_What you have to do_: Taking the line that contains "This screenshot has height=600, width=800." as the start and the last line of the data as the end, repeat exactly every line in that span, but no pictures.

━━━ Source data

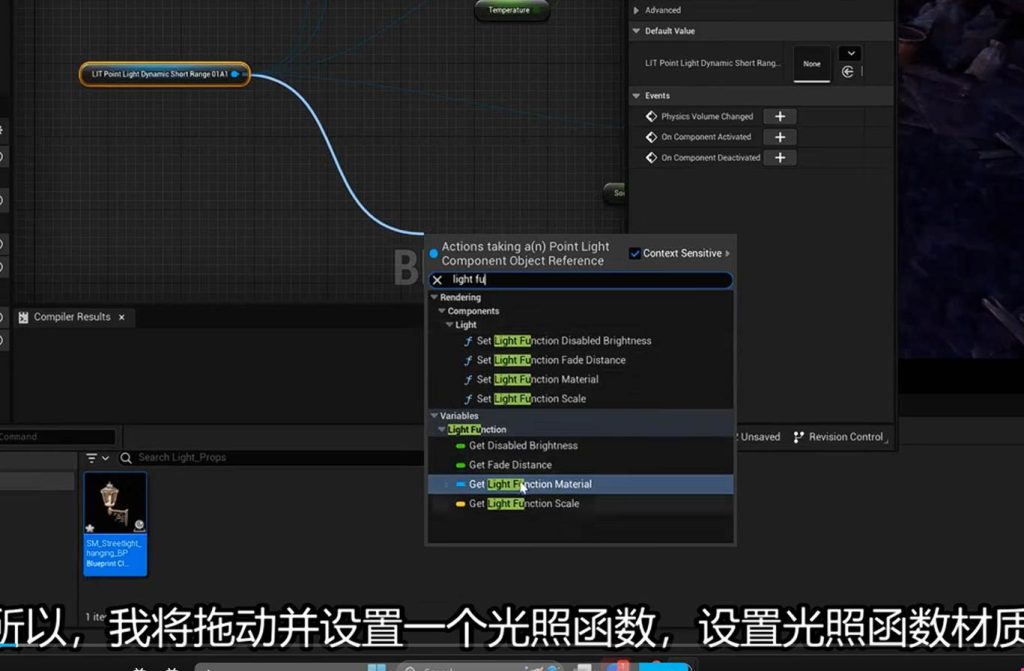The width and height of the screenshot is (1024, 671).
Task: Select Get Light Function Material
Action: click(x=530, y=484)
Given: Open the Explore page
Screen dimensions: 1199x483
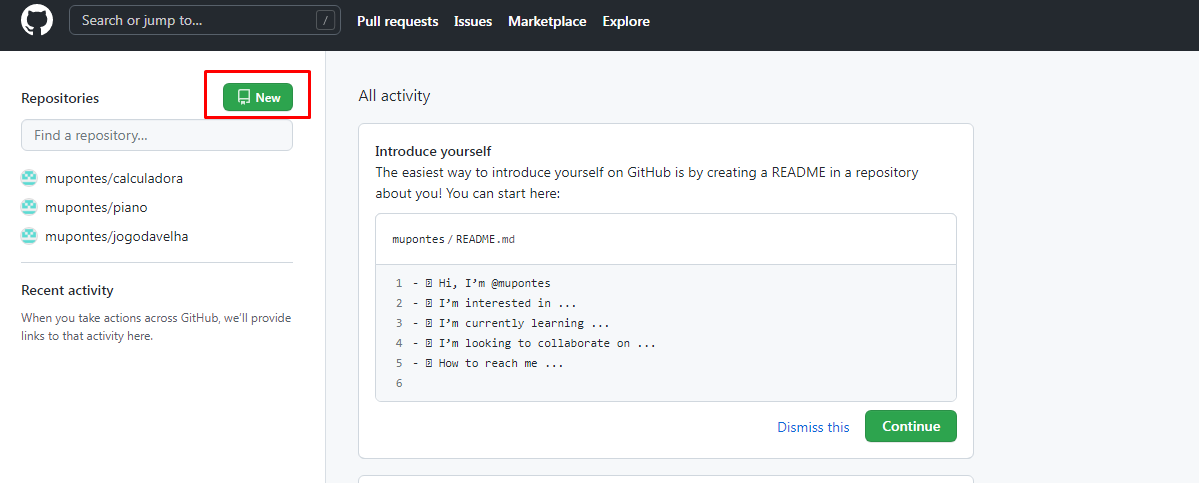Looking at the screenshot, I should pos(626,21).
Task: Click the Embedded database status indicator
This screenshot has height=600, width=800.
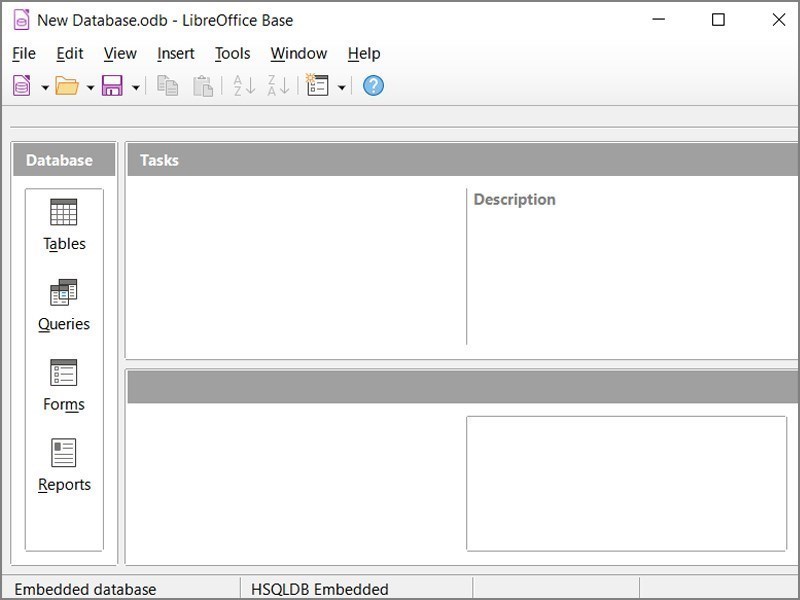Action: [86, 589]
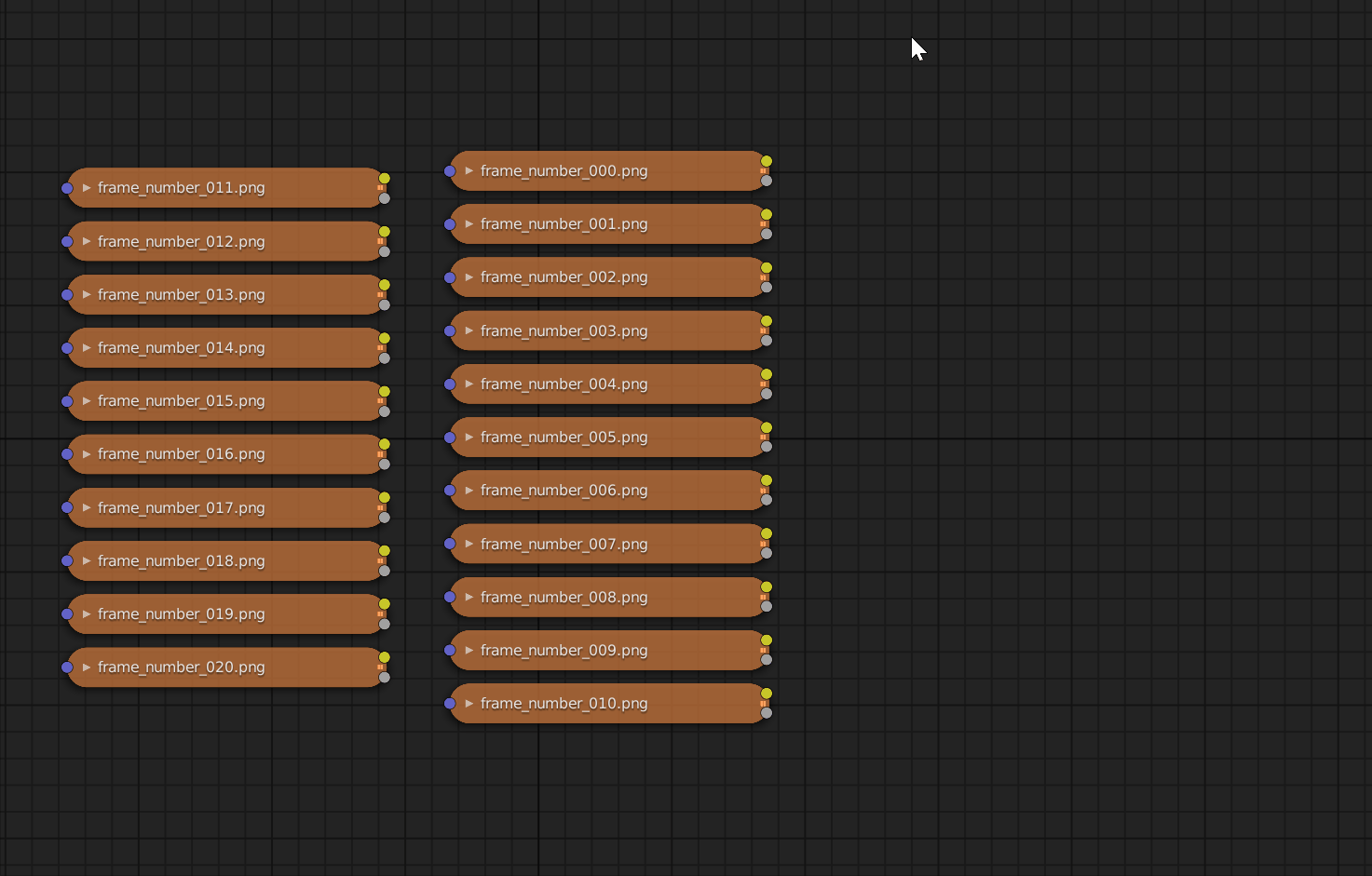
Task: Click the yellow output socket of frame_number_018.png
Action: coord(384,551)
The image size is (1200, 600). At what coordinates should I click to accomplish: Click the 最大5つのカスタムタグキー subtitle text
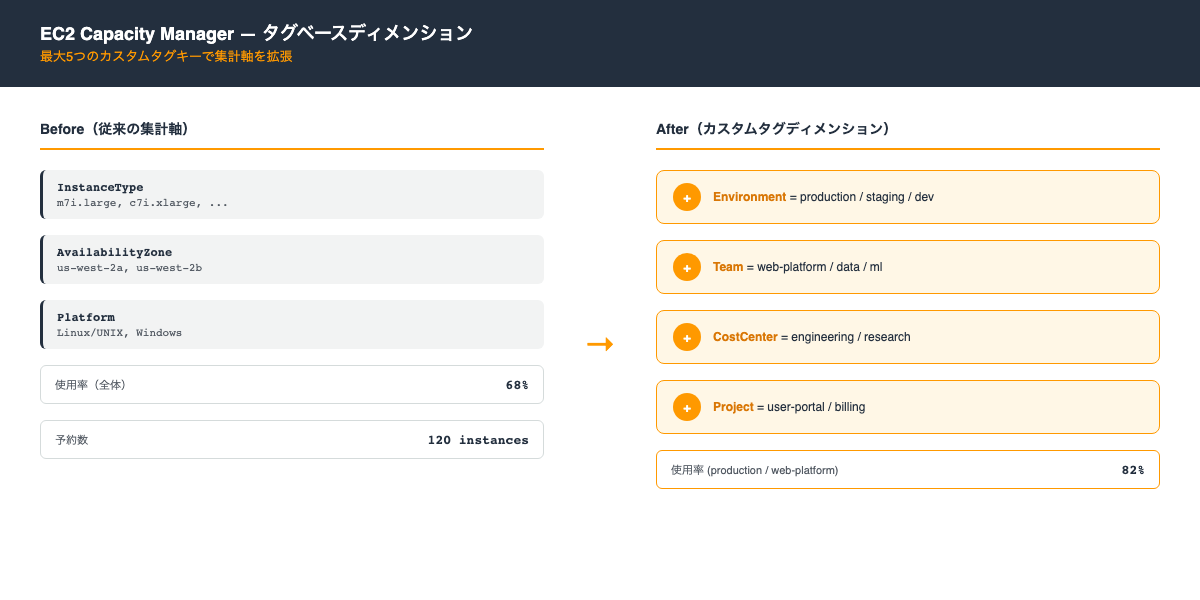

━━━━━━

_Solved exercise_:
This screenshot has height=600, width=800.
Action: [86, 589]
Task: Click the yellow output socket of frame_number_018.png
Action: coord(384,551)
The image size is (1200, 600). At what coordinates should I click to accomplish: Click the 最大5つのカスタムタグキー subtitle text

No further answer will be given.